Battlefield 2042 review – a new conquest

The Battlefield series has always strived to deliver multiplayer moments that you can’t get anywhere else. Jumping out of a jet, sniping another pilot, and hijacking their jet in Battlefield 3; levelling buildings in Battlefield: Bad Company 2; parachuting away from a collapsing skyscraper in Battlefield 4 - when it comes to scale and bombast, DICE regularly knocks it out of the park. Other times, the studio has taken a swing and a miss by trying something completely different, like Battlefield 2142, an experiment in future warfare that launched with countless issues and sparked some wariness in my 13-year-old self about buying multiplayer games at launch.
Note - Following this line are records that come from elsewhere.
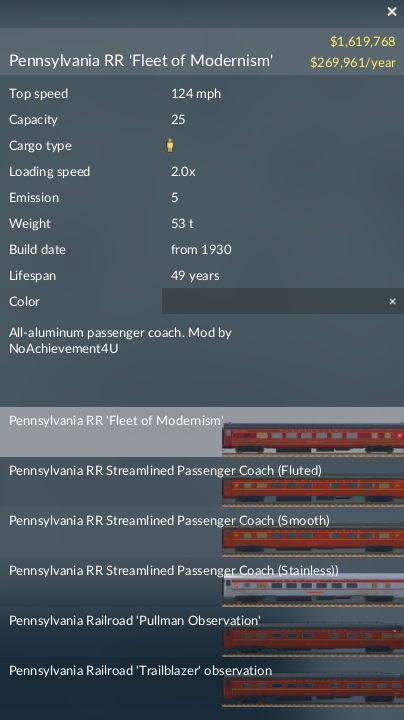Viewport: 404px width, 720px height.
Task: Select Streamlined Passenger Coach (Smooth) entry
Action: pyautogui.click(x=202, y=532)
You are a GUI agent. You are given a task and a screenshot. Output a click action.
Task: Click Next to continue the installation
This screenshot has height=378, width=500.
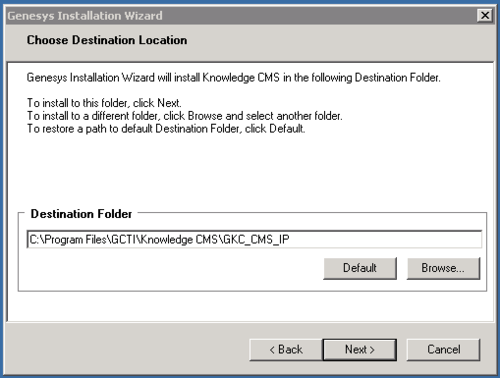click(x=360, y=350)
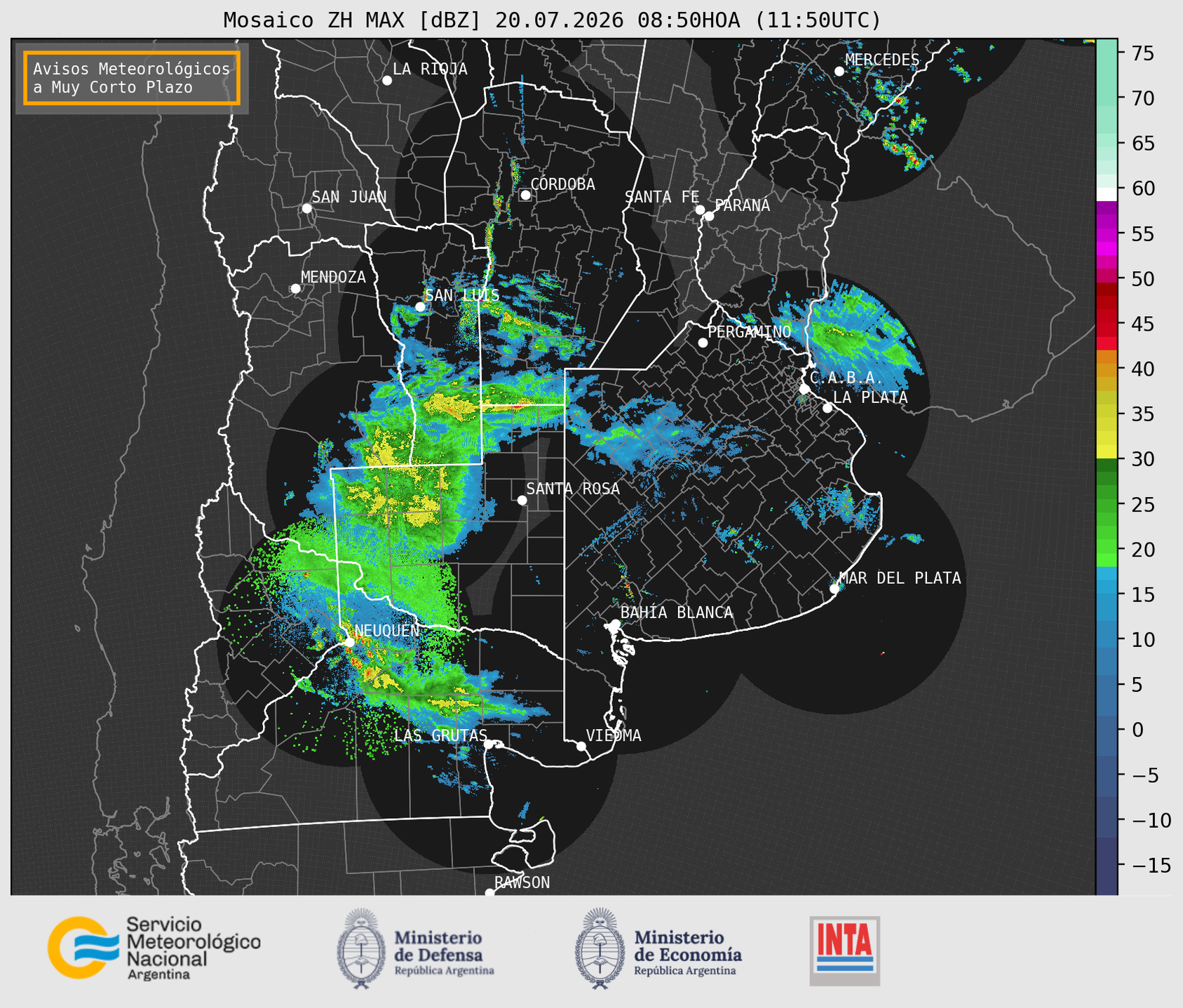Select the Santa Rosa city marker dot

click(x=522, y=500)
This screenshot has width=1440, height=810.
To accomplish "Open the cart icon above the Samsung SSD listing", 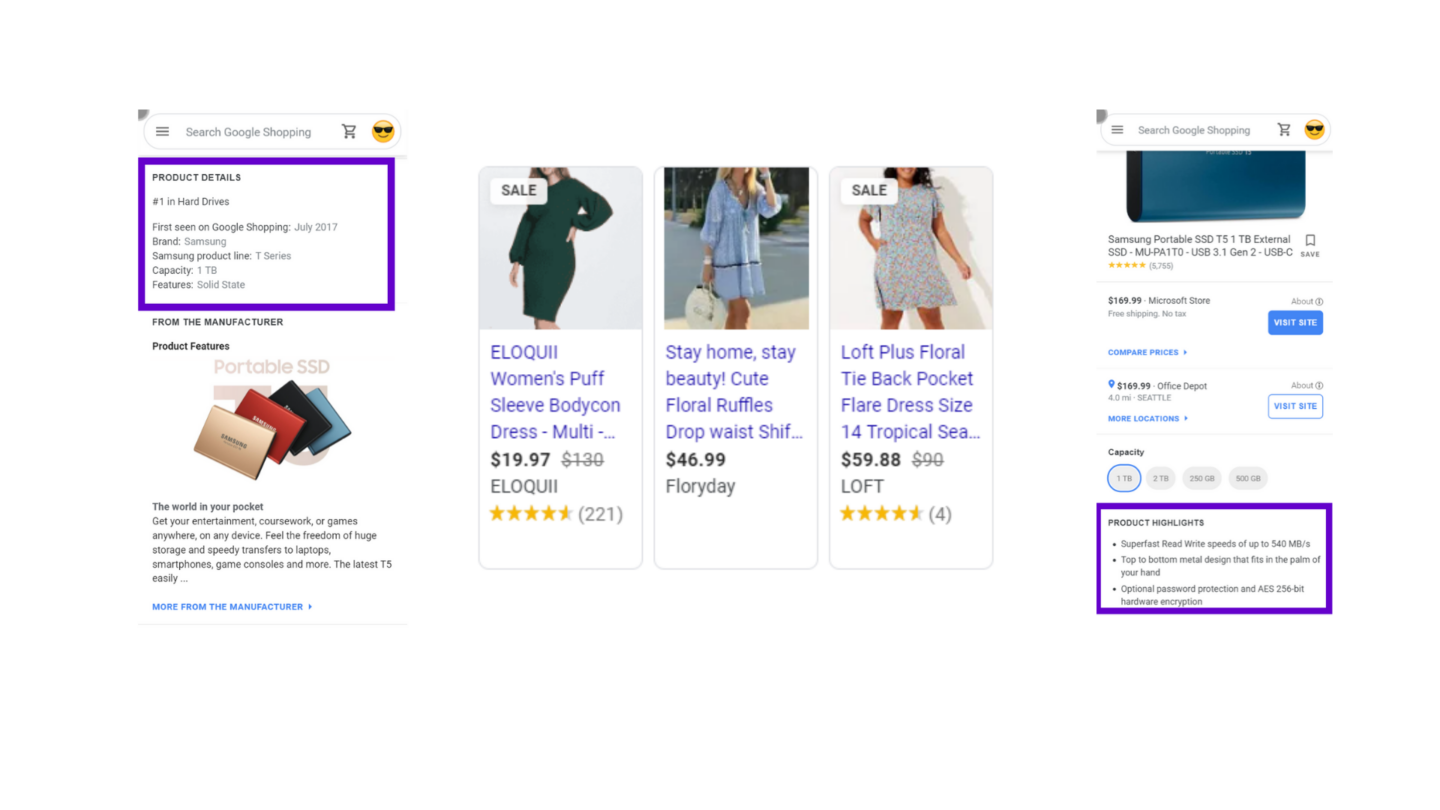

Battlefield 2042’s reveal trailer shows that DICE is doubling down on what it's known for: fun over realism, chaos over order, and plenty, plenty of 'Battlefield moments'. Set in the near future, the FPS game depicts a world wracked by the effects of climate change and the collapse of the European Union. It's a pretty bleak prophecy, with many cities being ravaged by tornadoes, sandstorms, massive battles, and sometimes all three. But at least the soldiers are having a good time: they can modify their weapons while running around, or hitch a ride on tornadoes and then use their newfangled wingsuits to glide to safety. Maybe the future won't suck.

Climate crisis aside, warfare doesn't appear to have changed all that much. Battlefield’s classic Conquest and Breakthrough modes return, scaled up with even larger maps and clustered capture zones rather than flags dotted around the map, all to accommodate the new 128-player count. Breakthrough, the latest incarnation of the long-running Rush mode, divides players into attacking and defending armies that fight over a linear series of objectives to establish dominance across the whole map.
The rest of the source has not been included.